# I need a bee excluder to remove bees from a tree



## TonyGotaTruck (Jan 29, 2011)

My 1st two attempts have failed. Cant cut tree much more without it falling possibly. So, I think I want to mount a Nuc Box on the tree and install some fresh Broad comb with eggs in it.. I need to wrap the entrance to the tree (cut out) in screen and install a bee excluder so they will exit the tree and not be able to get back in. I am hoping they will move to the Nuc Box where the fresh broad comb will be... 

Does anyone have pictures and/or instructions to build an excluder?

Which frame should I remove from a active hive for this project and should I put a empty frame back in itsplace or do I need to move frames in active hive and put empty somewhere else?

Thanks, Tony in Alabama


----------



## honeyman46408 (Feb 14, 2003)

The word you are looking for is *"escape"* I formed mine out of window screen in the shape of a cone about 6 to 8 inches long with the opening shaped with a FAT pencil 3/8" or so then end has several stands of wire unraveled so the bees can go out but not back.

When I do a trap out I put a frame of brood with eggs so the can make a new queen in the nuc box (I use a nuc box cause its lighter) if you get a good seal on the cone the nuc will be full of bees in 2 days or less then you will need a new one with another frame of brood.


----------



## Ben Franklin (May 3, 2011)

When you use a cone or escape do you requeen right a way?


----------



## honeyman46408 (Feb 14, 2003)

NO that is why I use a frame with eggs so they can make a queen, (I am cheap U no)
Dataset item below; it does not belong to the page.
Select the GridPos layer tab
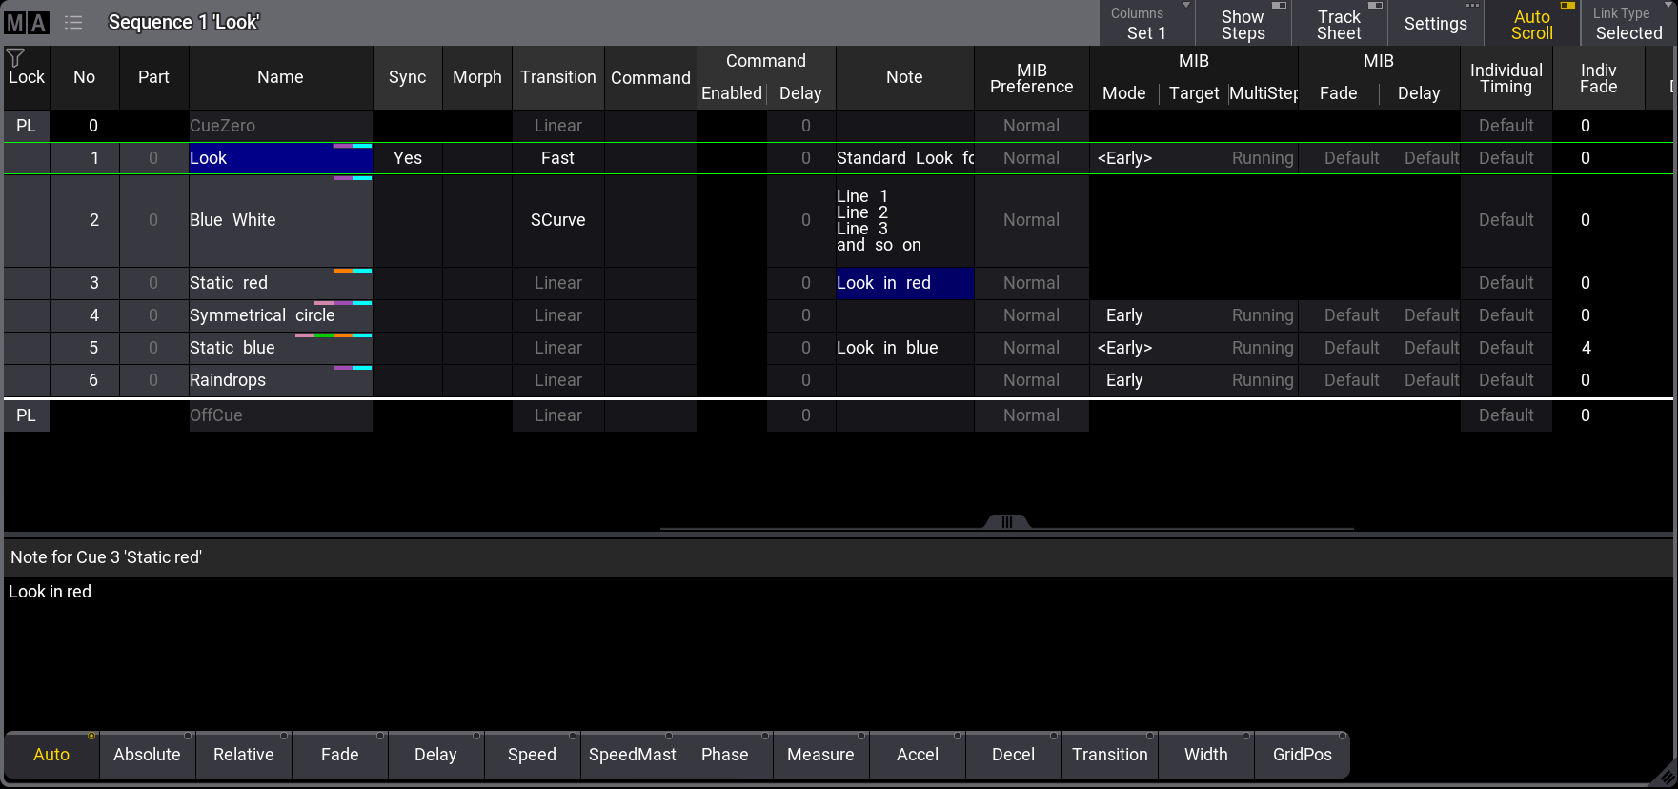Image resolution: width=1678 pixels, height=789 pixels. [x=1302, y=755]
Last one I did I started 4 new hives.


----------



## alpha6 (May 12, 2008)

Smarter than the bees that Honeyman...AND you don't have to worry about getting the queen out...which rarely happens anyway.


----------



## honeyman46408 (Feb 14, 2003)

alpha6 said:


> Smarter than the bees that Honeyman....
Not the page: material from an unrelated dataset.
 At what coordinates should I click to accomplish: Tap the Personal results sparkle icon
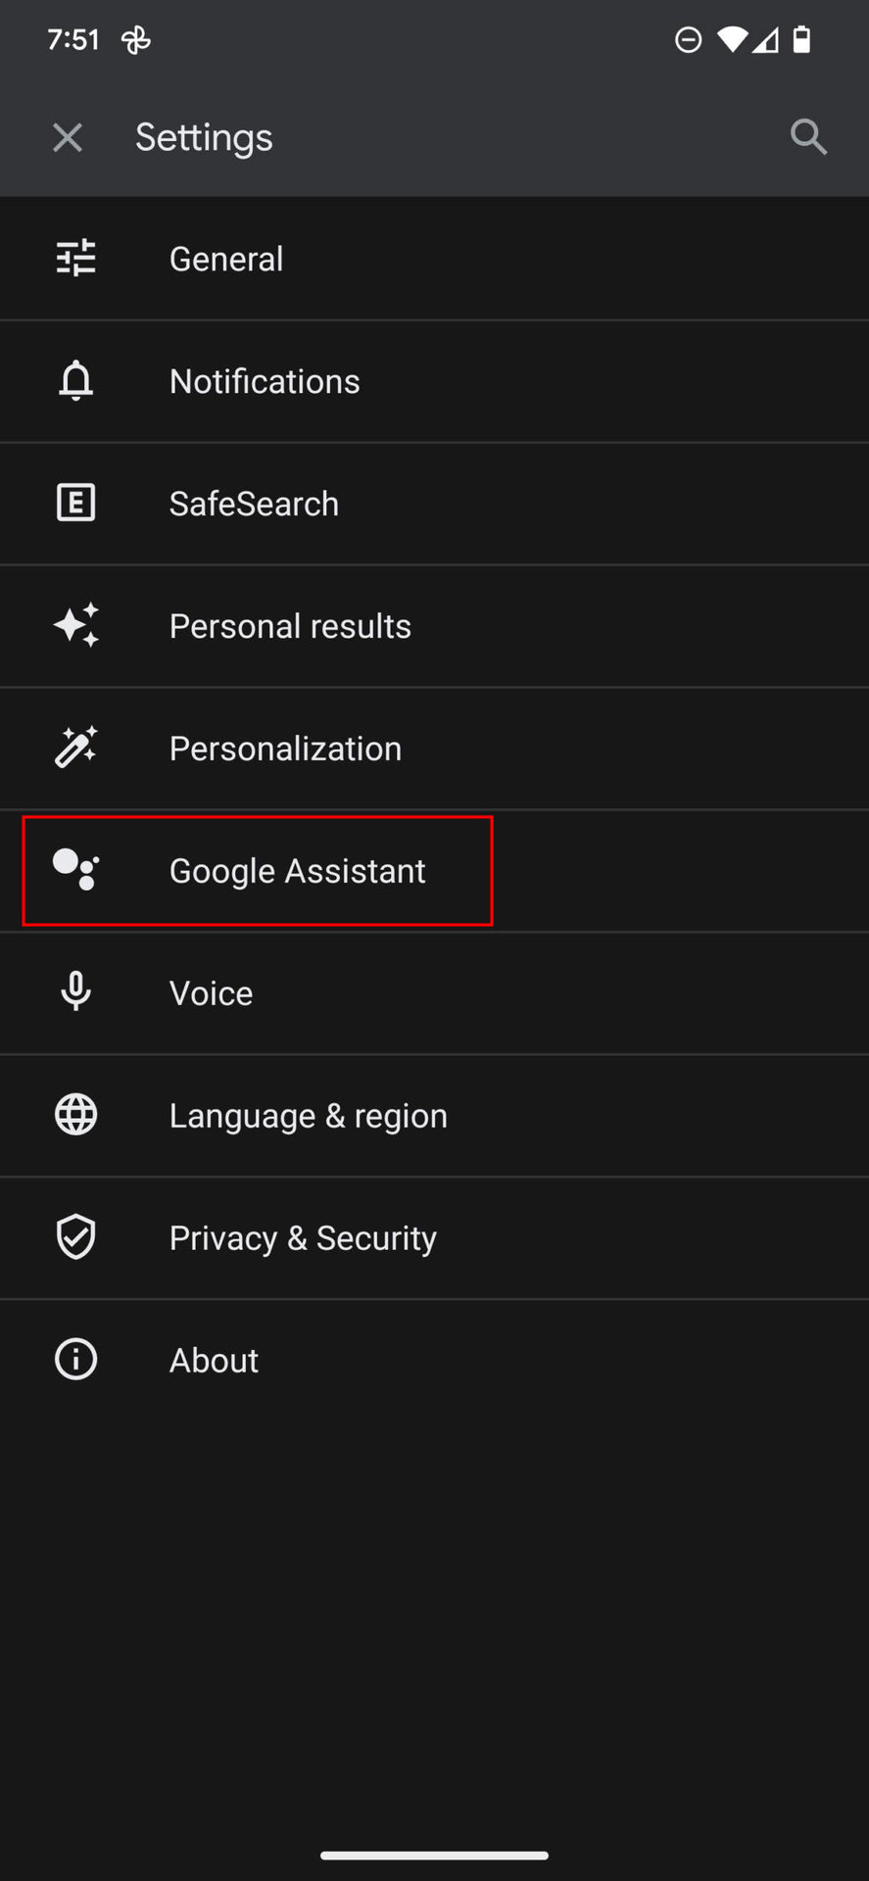(75, 625)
Wouldnt we all like to bee --



> .AND you don't have to worry about getting the queen out...which rarely happens anyway.


I have not done many but have never gotten her


----------



## beeware10 (Jul 25, 2010)

by the time you get them you will earn about $1.oo per hour. that is cheap.


----------



## honeyman46408 (Feb 14, 2003)

Here are the type of screen escapes I use


----------



## Mike Tuggle (Jun 20, 2010)

See... http://forum.beemaster.com/index.php?topic=33439.0 

Mike


----------



## Walliebee (Nov 17, 2006)

Here is a great video on how to construct a cone trapout. 

http://www.youtube.com/watch?v=wTqFbiaD_js

The instructor is one of the founding members of this forum.


----------